What's your strategy for settling a case? To negotiate a suitable settlement, you need focus, flexibility, and a clear view of your client's -- and opponent's -- goals. Here five veteran lawyers describe their most effective settlement game plans.


   

     


June, 2003 By: Spencer Aronfeld 

 

It's Your Move


Set your course: trial or settlement?

Spencer Aronfled

The biggest reason I have failed to settle more cases in my career is me. I am the big problem. Why? Pride, insecurity, overconfidence, fear, too much money, too little money...the list goes on and on.

I like to try a case alone, but I don't trust myself to settle a case alone.
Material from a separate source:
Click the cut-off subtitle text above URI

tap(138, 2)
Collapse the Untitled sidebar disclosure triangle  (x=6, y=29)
I lose myself in my feelings about the client, the facts, the defense lawyer, and my ego. I need to rely on others -- especially non-lawyers -- to help me assess whether a case should be settled. I often talk about my cases with people I meet in my community; I know I won't be able to convince the guy standing next to me in line at Starbucks.

These impromptu focus groups have taught me that in many cases. to reach a good settlement, it has to be your destination. Some lawyers say it's an error to prepare your case for settlement and not for trial. I think it's just the opposite. You have to decide early on, Is this a case I want to settle, or try?
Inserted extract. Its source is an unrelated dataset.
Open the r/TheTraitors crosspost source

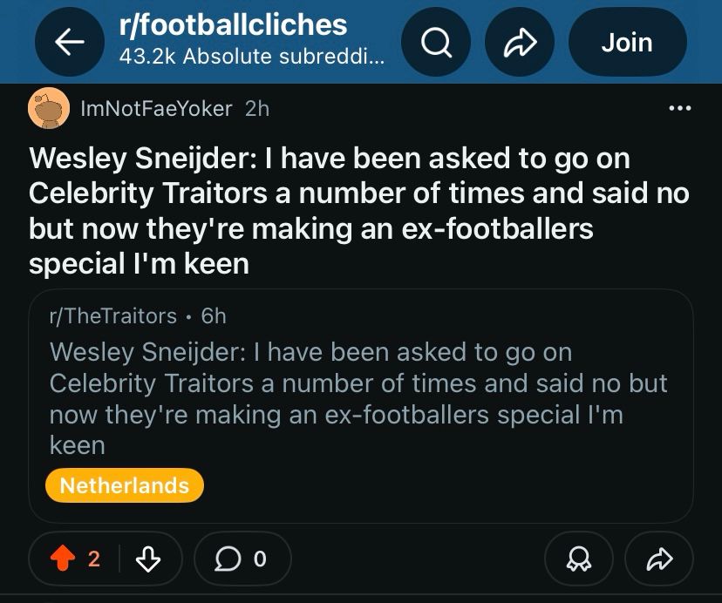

The answer is always easy. It depends on what is in the client's best interest. Almost always, it's settling, rather than taking a chance on a jury, judge, witness, lawyer, the law itself, and all the stars aligning in the right place, at the right time. It's not spending a week or two biting your nails in the pressure cooker of a courtroom. 
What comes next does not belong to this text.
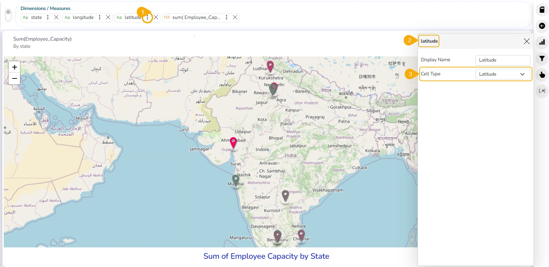Remove the longitude dimension chip
This screenshot has width=549, height=267.
pos(108,17)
I somehow mistakenly believed that, to become a great trial lawyer, I had to try all my cases to verdict. A colleague once told me, over a steak dinner in the middle of Wyoming, that I should try harder to be a great settlement lawyer than to be a great trial lawyer. At the time, I did not fully appreciate what he meant. But now -- having tried and lost more trials with settlement offers pending that I want to admit -- I understand.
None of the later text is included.